*Assignment*
Copy out, from the data, each line containing the string "link".

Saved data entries
▽
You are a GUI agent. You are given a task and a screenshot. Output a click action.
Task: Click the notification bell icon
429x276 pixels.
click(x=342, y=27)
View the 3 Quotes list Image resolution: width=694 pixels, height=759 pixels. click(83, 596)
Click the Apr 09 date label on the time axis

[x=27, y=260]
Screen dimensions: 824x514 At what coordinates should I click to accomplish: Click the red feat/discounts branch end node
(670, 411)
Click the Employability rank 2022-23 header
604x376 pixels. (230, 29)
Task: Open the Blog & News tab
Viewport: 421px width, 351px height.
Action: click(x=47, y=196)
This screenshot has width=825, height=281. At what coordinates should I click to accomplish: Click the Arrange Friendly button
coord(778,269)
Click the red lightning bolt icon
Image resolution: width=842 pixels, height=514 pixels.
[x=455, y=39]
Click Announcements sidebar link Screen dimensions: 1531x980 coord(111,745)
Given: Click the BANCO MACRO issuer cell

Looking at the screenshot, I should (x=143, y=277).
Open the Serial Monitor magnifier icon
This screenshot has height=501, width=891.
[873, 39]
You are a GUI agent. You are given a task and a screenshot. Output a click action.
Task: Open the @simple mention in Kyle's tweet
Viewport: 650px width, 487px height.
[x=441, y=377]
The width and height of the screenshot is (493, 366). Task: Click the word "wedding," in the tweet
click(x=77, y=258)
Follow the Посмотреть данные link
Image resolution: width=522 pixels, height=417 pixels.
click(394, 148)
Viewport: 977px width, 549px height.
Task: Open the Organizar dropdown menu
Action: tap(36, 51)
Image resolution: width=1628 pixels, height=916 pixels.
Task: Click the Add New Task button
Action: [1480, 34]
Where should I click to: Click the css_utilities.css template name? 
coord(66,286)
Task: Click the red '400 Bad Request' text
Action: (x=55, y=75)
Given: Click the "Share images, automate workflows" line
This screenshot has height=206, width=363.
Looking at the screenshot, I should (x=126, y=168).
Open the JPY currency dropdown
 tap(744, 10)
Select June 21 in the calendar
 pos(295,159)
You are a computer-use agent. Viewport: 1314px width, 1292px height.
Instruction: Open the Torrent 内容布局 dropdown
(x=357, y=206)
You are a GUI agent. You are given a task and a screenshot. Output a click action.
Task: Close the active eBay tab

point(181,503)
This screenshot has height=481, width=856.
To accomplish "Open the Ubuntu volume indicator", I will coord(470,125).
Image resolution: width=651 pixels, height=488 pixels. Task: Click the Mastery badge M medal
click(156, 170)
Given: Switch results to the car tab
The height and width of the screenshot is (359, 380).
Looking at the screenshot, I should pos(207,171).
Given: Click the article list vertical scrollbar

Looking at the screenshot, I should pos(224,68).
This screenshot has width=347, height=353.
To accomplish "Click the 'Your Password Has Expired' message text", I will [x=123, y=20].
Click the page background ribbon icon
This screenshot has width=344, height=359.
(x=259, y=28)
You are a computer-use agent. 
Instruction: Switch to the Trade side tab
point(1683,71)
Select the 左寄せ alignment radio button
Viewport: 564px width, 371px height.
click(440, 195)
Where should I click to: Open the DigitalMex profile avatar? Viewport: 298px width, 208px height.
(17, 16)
△
*Expected answer*
Click Announcements sidebar link Screen dimensions: 1531x980 coord(111,745)
Follow the Посмотреть данные link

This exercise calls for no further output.